Paul Krugman, 2008 Nobel Prize winner in economics, says USD depreciation might lead to losses of about 20% to 30% for China’s US investments.
Mr. Krugman said in an interview in New York by 21st Century
Business Herald, a Chinese financial newspaper, that the largest risk for China’s investment in the US comes from dollar depreciation. "China is so deeply involved in the dollar trap that it is bound to see capital losses when diversifying its portfolio. This is China’s biggest concern."
The economist recently severely criticized the financial bailout measures of the Obama Administration, triggering wide controversy. News Weekly made his comments a cover story last week, addressing him as "Obama’s Nobel Headache."
"What China is doing now is what I’m constantly urging the Obama Administration to do."
Chinese Premier Wen Jiabao recently expressed his concern over the safety of China’s US investment. Mr. Krugman spoke of the risks. "China has recently bought a great many US government bonds and agency bonds.

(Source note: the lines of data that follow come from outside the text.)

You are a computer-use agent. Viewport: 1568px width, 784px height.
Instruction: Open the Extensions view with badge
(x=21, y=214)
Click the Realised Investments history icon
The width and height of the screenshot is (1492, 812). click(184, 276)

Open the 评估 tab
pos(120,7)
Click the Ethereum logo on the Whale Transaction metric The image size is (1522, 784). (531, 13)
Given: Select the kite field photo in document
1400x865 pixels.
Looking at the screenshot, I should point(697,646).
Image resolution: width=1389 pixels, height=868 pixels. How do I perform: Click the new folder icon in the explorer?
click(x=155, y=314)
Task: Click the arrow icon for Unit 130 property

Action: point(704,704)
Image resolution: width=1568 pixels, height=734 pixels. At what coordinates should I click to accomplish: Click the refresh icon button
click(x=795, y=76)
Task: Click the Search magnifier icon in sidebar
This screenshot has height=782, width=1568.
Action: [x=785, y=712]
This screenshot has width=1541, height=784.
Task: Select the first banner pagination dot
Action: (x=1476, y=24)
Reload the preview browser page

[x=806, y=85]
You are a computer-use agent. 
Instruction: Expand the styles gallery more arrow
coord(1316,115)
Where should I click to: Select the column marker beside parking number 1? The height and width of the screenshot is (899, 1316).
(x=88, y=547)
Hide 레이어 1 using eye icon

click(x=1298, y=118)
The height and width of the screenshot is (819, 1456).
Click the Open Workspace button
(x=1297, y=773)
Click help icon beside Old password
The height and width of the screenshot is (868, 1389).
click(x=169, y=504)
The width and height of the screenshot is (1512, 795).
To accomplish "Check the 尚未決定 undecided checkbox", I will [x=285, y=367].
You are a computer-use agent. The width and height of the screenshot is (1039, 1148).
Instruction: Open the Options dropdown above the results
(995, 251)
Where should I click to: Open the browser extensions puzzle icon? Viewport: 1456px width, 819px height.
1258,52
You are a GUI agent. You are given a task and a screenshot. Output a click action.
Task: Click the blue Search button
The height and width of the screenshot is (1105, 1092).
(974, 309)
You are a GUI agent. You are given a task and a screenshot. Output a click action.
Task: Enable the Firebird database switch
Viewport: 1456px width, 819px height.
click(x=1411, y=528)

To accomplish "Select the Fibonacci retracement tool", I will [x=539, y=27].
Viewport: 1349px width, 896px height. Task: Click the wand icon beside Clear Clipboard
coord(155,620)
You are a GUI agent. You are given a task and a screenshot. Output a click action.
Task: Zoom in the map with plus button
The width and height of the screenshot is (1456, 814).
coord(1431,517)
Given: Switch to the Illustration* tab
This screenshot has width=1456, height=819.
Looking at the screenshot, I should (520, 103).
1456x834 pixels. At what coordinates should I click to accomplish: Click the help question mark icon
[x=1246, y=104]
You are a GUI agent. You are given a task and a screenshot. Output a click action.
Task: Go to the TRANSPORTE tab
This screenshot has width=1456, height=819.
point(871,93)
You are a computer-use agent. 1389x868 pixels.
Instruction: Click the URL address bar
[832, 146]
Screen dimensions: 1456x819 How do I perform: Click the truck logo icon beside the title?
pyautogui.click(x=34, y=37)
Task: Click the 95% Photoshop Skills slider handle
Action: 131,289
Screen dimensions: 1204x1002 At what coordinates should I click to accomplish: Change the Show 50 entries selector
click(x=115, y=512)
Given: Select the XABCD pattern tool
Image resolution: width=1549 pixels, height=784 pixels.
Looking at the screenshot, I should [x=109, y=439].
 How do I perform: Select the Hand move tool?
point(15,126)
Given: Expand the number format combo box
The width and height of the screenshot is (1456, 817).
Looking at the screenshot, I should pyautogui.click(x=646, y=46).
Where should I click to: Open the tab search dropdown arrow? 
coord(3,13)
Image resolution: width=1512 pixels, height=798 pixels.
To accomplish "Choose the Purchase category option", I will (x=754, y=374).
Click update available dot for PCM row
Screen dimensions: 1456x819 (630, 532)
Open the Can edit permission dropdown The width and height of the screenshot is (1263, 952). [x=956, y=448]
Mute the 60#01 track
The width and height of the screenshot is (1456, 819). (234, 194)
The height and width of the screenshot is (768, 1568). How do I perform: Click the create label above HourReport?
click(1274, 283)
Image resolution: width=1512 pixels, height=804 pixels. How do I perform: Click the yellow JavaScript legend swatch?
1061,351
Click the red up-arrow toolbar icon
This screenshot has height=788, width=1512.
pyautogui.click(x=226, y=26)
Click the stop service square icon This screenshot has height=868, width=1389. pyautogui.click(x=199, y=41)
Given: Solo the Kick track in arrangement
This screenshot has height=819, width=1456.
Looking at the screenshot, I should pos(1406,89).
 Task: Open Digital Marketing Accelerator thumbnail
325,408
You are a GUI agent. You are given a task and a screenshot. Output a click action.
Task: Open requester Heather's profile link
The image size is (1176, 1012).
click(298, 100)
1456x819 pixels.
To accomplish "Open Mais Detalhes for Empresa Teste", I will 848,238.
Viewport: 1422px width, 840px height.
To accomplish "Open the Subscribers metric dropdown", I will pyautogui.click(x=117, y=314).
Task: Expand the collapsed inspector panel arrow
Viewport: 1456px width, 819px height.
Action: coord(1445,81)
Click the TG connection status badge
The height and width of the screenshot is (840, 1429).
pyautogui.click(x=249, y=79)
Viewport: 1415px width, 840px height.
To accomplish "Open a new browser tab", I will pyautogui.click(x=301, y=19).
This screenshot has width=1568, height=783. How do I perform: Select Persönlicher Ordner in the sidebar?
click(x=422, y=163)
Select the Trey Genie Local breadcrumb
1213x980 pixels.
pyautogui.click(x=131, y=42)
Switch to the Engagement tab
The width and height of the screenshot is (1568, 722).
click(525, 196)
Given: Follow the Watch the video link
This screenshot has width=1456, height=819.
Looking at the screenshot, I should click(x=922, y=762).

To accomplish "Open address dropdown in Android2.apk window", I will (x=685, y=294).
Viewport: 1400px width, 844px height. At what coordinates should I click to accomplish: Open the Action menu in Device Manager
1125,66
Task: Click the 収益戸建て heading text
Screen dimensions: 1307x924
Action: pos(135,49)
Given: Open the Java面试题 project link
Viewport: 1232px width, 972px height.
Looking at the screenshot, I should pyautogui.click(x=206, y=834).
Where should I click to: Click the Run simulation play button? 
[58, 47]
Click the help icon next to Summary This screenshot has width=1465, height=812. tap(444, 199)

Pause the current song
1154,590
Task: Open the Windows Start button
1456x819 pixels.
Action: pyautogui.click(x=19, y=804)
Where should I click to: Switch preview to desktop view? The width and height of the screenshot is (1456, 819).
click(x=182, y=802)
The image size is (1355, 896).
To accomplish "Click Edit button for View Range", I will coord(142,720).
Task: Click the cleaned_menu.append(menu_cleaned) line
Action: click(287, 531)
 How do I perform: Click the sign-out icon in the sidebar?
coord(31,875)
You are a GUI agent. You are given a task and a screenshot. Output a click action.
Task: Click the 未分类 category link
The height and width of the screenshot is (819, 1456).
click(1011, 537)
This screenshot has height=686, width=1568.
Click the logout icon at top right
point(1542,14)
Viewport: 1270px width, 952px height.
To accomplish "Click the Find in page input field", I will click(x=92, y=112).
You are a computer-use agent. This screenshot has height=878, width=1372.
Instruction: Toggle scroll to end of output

These are all with the government’s implicit guarantee, so China won’t see any capital losses, calculated in dollars."
According to Mr. Krugman, the largest risk lies in dollar depreciation against a basket of currencies (that China hopes to buy). China’s loss from its US investment, he says, won’t reach 80%, but could well be 20% to 30%.
"Some say the US will see malicious inflation, and I believe this would be the worst result, but I don’t think it’s is going to happen. To my mind, it has not been wise to accumulate so many dollar assets. This is far from a disastrous strategy, but it may be a waste of money." 
Although Krugman appreciates China’s economic stimulus plan, he doubts the "rebound" claimed by Chinese policy makers. "China has launched a very ambitious economic stimulus plan and its government is announcing various positive results, such as a credit boom, economic rebound. If all these are true, China is really doing very well. However, the rebound has comes too quickly and I’m quite doubtful, as I can hardly believe that bank lending and market emotion can change so fast."
"The economic decline is slowing, but in fact there’s no sign yet of a transition point," said Krugman. But he also admitted that "China is doing what I’m constantly urging the Obama Administration to do, which is to reverse the economic decline by large-scale stimulus."
Many Chinese investors and policy makers worry the Fed’s bailout measures, especially acquiring the US national debt by printing dollars, will lead to runaway inflation. However, Mr. Krugman disagrees. "I don’t think the US is facing great inflation. The Fed’s asset liability sheet is swelling quickly, but this is reversible. The larger risk is deflation, not inflation."